第32話息抜き2

 さて、父上様のお預けする酒肴だが、京についた後でも美味しく食べられるものでなければならない。そうなるとどうしても品目が限られてしまうのだが、そこを工夫するのが腕の見せ所だ。


 既に商品化しているシイタケ・ナメタケ・シメジの佃煮小壺詰・味醂醤油煮のガラス瓶詰・ナメタケ梅干和小壺詰は確定だ。もう1つは最近商品化が軌道に乗った、交易に入湊する南蛮人にも大人気のチーズだが、確か公家衆は醍醐といって珍重していたはずだ。ここは桜のチップで燻製したものも新作して、数種類父上様に持っていってもらおう!


 塩辛で持っていけるものは、保存食として試作中や自分専用のものがある。主な物はイカ・タコ・エビ・オキアミ・カツオ・イワシなど色々あるが、コノワタが古来から珍重されているから、今上帝や五摂家の方々だけに献上してもらおう。


 正直惜しいのだが、俺秘蔵の黒作り(イカの塩辛にイカ墨を混ぜたもの)、カラスミ、塩ウニも献上しよう。酒は飲めないのだが酒の肴は大好きで、特に塩辛い肴は大好物なのだ!


 高血圧なんか糞喰らえだ!


 後はこの世界この時代ではとても貴重なんだが、卵を使った保存できる酒の肴も持っていくべきだろう。卵黄の味噌漬けは、今から用意して京で食べ頃になるように作り始めるとして、ピータンの食べ頃も逆算した方がいいだろう。
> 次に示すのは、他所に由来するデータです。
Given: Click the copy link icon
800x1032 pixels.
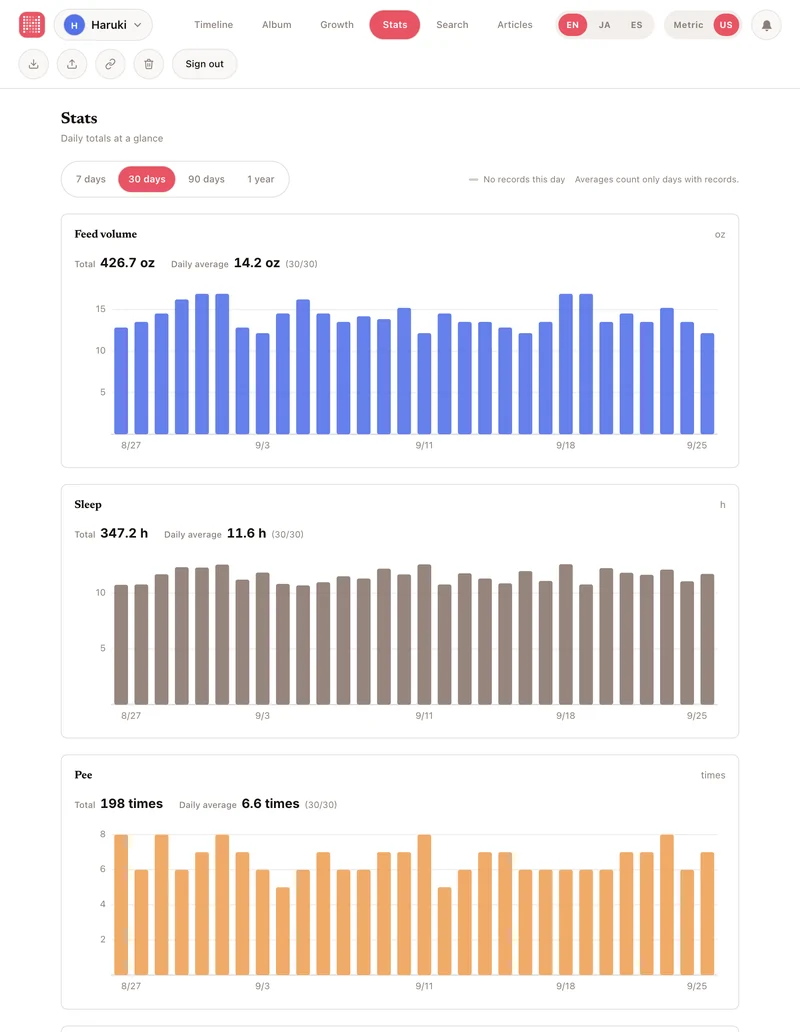Looking at the screenshot, I should (111, 64).
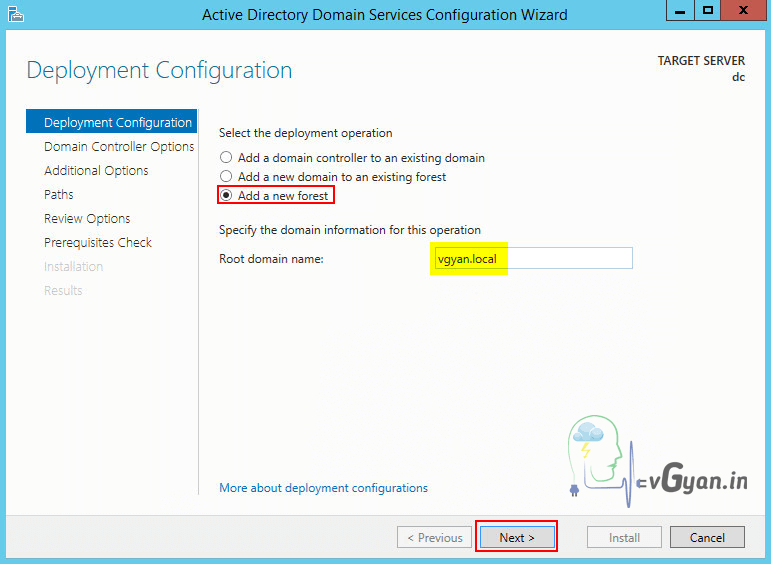771x564 pixels.
Task: Click the Installation step in the sidebar
Action: pos(73,267)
 後は梅干に醤油と七味唐辛子を和えたものを京で作ってもらおう。


 何よりも塩ウニを焼酎に漬けたものは食べる少し前に作った方がよいだろう。


 だが1番問題なのは、飲食用の献上品を試食しておかなけれないけないという事だ!


 それも酒肴の試食ならば、酒との相性を確かめなければならない・・・・・


「おう! 左兵衛尉! 今日は試食会に招いて頂き感謝いたしますぞ!」


 普段より4段階は大きい濁声で、今日これで5度目の同じ感謝の言葉を聞くハメになる。言葉と同時に熟柿と同じ酒の臭いがプンプンと漂って来る。


「いや~若殿様! このような珍味佳肴は初めて頂きました! このような席に敗軍の将を招いて頂けるなど感謝いたします」


「おうおう三郎左衛門尉殿、まあこれを飲んでみられよ! これほど美味い酒は今まで飲んだことがない!」


「これはこれは監物殿、根来寺の秘蔵酒や興福寺の銘酒を飲んだことのある貴殿が言われる、本当に珍しく美味いのでしょうな!」


「おうよ! ここまで澄みきって甘味があり、しかも酒精も強い酒など天下広しといえども種子島家でしか飲めんよ!」


「それほどですか?! では是非飲ませていただきたい、若殿様よろしいですか?」


 射殺さんばかりの眼で、島津三郎左衛門尉貴久が許可を求めてくる。


「いいぞ、だが出来ればどの酒と酒肴の組み合わせが・・・・・・」


 2人とも、いやこの酒席にいるみんなが当初の目的を忘れはてている。献上する酒肴の毒味は当然だが、酒と酒肴の最良組み合わせを実際に飲食して確かめてもらう心算だった。だがもはや酔っぱらってそんな目的を地平線の彼方に飛んで行ってしまっている。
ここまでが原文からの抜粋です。